A inauguração está prevista para janeiro de 2013, mas, ao contrário do que se poderia supor, a unidade ficará em São Paulo mesmo. “Infelizmente, é inviável produzir na Amazônia, por conta do custo dos insumos básicos, como o álcool”, comenta o executivo, acrescentando que fabricar produtos naturais da Amazônia no Sudeste é muito melhor pela infraestrutura.

Há quem veja nessa estratégia um artifício conhecido como Greenwashing (“lavagem ecológica”, em uma tradução livre). O termo foi criado para designar produtos e serviços que passaram por um “banho” de marketing para ganhar apelo ecológico.

“São poucas as empresas que entregam o que prometem e o consumidor sabe muito bem quem está apenas se aproveitando da valorização de um conceito e dessa marca tão poderosa como é a Amazônia”, diz Roberto Nascimento, professor da ESPM. “É muito fácil produzir em Guarulhos e botar no rótulo que o produto é natural da Amazônia”, diz Fátima Chamma, sócia-diretora da Chamma da Amazônia, indústria de cosméticos com sede e fábrica em Belém do Pará, há mais de 50 anos.

“Nós não usamos a marca Amazônia. Nós somos a Amazônia”, resume Fátima. Para ela, a floresta não pode ser tratada como uma marca que pertença a um ou outro. “Mas o mercado, principalmente o de cosméticos, está atraindo muitos aventureiros e isso é tão grave quanto sério.” Para uma empresa do porte da Natura, diz ela, a chegada desses “aventureiros” pode não ter maiores consequências.

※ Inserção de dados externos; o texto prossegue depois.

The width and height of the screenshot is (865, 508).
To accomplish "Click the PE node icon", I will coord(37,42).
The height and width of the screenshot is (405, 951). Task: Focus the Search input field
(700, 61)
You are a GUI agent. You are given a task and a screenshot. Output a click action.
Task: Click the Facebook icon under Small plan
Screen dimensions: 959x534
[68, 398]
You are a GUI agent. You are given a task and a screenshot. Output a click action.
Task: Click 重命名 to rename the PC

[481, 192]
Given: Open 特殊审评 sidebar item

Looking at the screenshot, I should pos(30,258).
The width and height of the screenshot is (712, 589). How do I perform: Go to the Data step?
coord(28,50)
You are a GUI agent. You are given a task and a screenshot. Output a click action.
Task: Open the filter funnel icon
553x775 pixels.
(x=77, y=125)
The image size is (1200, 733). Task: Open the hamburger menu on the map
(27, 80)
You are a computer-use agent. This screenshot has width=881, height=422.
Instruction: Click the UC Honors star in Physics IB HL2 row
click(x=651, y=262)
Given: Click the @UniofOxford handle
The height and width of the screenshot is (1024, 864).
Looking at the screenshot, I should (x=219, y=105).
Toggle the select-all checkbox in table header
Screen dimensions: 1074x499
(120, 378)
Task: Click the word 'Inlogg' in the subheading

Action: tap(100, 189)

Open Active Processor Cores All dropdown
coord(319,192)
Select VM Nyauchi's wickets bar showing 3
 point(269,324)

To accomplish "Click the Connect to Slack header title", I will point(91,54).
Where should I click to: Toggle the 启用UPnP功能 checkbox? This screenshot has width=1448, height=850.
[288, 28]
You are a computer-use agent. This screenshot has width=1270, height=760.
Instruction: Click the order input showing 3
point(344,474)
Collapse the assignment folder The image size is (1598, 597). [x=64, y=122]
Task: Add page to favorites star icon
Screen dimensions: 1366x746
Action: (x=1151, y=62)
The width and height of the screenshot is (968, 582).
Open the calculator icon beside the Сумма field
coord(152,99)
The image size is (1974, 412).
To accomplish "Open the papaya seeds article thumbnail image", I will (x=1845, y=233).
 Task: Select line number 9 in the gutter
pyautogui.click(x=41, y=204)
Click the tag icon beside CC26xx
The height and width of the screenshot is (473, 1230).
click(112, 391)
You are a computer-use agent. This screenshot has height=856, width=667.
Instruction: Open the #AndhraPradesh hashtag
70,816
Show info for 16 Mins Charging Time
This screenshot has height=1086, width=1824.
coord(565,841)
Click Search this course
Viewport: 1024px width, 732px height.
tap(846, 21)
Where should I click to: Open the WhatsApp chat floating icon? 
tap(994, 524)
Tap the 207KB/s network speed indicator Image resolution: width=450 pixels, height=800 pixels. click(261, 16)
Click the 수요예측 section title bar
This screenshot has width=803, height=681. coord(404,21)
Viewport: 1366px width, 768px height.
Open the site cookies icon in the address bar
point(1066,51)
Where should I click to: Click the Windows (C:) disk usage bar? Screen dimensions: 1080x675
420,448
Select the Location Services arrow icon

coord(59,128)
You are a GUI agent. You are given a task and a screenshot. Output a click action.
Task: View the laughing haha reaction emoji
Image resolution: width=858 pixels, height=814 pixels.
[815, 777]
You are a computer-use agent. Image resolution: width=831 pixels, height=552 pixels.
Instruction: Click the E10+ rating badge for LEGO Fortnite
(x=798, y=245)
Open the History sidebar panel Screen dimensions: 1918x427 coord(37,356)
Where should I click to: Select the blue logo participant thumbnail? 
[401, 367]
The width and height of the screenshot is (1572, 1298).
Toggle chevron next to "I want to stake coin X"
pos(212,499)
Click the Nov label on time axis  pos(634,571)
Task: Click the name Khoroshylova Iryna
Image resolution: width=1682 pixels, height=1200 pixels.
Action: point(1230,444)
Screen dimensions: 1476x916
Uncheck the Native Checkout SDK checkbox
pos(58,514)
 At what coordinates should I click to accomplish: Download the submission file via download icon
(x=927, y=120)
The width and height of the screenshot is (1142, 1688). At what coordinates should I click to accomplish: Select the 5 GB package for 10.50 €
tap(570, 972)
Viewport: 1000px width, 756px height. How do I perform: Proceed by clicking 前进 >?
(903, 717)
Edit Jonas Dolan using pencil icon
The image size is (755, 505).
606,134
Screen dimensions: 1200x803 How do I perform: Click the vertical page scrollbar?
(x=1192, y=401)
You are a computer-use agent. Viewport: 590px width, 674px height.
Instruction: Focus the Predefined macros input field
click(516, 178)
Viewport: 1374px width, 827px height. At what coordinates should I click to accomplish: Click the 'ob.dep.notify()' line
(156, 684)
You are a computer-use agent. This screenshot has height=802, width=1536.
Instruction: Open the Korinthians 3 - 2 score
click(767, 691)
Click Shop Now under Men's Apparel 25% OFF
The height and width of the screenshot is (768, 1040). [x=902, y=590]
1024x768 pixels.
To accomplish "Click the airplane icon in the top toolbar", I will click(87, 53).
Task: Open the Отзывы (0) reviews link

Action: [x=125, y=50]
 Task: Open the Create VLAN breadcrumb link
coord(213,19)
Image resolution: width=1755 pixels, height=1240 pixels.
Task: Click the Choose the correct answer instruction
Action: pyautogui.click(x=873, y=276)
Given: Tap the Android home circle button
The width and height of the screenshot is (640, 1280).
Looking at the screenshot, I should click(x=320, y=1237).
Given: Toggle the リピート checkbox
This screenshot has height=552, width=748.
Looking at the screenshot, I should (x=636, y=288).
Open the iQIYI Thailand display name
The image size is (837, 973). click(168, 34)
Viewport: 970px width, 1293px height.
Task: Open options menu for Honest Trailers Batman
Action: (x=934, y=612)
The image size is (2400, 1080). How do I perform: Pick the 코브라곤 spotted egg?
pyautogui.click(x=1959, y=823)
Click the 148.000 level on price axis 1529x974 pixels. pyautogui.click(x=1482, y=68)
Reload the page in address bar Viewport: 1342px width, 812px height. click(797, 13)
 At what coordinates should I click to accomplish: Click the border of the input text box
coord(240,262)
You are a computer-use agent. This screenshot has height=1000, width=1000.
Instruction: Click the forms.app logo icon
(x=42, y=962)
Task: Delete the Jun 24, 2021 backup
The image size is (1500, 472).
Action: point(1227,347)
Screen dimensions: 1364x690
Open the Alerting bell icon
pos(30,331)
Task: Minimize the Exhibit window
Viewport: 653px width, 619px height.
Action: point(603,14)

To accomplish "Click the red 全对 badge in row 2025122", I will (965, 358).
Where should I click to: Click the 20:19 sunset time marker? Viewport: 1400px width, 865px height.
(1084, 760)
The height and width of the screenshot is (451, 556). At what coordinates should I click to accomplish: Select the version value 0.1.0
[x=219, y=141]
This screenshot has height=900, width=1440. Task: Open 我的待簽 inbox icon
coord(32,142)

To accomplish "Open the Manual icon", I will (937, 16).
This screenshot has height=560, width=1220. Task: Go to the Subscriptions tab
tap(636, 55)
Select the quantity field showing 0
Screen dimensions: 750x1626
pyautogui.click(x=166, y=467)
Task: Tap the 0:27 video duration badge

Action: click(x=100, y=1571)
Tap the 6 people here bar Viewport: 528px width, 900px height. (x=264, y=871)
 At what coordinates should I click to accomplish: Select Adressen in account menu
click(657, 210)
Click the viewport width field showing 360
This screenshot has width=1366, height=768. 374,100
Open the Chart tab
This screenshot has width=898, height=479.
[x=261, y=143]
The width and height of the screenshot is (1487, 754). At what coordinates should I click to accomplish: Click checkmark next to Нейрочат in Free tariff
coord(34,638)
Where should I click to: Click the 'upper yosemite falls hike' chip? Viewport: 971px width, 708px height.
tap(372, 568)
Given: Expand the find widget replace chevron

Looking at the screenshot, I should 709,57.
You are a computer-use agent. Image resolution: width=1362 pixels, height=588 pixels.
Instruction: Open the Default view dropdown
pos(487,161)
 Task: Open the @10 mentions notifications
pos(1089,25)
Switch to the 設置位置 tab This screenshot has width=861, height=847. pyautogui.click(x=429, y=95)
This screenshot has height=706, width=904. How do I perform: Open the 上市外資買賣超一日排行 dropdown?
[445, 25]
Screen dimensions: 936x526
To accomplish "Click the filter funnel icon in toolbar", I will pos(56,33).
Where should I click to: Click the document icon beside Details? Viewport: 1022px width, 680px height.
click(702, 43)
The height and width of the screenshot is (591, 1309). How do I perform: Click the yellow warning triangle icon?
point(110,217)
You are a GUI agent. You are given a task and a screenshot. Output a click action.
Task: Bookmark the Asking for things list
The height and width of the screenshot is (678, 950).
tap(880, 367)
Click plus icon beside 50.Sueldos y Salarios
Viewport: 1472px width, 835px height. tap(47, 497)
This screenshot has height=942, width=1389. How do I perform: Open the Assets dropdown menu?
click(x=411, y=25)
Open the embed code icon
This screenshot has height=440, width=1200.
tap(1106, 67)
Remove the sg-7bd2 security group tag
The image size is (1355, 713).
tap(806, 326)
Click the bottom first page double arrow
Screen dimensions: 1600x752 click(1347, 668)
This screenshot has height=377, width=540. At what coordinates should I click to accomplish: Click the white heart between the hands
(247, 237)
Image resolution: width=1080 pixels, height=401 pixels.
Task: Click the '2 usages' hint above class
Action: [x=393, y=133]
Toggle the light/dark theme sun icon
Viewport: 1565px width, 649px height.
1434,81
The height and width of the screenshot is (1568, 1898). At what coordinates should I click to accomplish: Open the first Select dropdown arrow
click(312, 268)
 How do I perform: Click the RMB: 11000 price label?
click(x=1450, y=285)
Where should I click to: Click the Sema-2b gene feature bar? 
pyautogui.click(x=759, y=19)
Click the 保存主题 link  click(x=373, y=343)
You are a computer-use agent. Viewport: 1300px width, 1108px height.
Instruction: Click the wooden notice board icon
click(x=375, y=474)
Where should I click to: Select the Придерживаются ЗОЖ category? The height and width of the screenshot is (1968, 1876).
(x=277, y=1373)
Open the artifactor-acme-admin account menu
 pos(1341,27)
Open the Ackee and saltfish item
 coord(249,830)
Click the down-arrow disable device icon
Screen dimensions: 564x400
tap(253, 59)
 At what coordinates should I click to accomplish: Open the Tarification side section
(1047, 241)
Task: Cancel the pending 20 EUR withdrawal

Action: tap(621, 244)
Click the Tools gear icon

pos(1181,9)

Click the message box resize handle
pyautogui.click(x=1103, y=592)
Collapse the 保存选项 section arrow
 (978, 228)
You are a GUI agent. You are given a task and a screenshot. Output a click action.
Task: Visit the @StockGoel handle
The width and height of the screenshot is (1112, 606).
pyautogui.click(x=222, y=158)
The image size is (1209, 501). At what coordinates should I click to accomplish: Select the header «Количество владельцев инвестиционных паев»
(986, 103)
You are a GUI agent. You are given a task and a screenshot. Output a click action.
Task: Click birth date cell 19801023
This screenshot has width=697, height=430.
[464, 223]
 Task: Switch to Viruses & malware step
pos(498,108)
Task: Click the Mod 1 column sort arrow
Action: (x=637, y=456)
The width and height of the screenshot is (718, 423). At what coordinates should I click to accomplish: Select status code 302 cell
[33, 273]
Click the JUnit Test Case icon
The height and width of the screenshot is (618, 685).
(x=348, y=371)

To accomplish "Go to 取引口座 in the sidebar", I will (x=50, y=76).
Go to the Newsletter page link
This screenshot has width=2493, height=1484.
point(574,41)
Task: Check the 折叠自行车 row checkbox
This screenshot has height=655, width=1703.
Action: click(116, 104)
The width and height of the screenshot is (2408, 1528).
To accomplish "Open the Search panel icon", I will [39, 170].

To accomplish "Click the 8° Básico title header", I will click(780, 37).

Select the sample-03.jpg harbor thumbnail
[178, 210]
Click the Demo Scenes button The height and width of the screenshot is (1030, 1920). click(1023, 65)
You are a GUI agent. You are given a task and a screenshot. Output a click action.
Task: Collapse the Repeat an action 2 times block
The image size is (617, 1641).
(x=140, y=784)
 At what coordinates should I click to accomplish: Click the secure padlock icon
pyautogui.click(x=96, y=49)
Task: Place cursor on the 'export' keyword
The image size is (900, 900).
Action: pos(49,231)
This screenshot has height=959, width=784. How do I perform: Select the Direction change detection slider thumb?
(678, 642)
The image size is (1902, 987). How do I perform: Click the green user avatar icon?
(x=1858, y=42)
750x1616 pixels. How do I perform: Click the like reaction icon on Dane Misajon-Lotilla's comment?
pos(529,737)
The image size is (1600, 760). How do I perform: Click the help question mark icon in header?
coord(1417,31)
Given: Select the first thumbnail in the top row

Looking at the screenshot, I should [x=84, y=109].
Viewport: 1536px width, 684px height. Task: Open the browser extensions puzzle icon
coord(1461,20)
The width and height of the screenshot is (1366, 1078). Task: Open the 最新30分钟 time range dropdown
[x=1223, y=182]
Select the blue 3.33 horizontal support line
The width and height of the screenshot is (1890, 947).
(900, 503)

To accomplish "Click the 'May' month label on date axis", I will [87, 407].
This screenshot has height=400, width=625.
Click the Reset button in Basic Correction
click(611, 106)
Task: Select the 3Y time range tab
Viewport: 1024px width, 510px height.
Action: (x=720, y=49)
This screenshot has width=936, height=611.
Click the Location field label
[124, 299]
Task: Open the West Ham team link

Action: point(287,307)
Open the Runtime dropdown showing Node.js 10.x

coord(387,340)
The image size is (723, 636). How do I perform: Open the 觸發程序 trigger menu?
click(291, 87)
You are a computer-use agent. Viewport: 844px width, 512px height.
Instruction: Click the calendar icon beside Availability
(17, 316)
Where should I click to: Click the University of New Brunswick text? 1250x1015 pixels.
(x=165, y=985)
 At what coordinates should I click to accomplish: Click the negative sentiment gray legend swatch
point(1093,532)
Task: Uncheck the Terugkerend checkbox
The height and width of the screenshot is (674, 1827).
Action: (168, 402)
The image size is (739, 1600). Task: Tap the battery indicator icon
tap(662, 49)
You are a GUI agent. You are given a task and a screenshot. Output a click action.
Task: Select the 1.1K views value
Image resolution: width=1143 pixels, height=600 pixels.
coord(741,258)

“Mas, para nós, que somos uma empresa de pequeno porte, é bastante complicado. O consumidor começa a comparar o preço e não quer saber se para produzir aqui sai muito mais caro.” A estratégia da Mundo Verde, rede com 158 lojas e faturamento de R$ 150 milhões, é investir na conscientização do seu cliente. “Tentamos educar o nosso consumidor para que ele possa fazer melhor as suas escolhas”, diz Donato Ramos, diretor de marketing da empresa.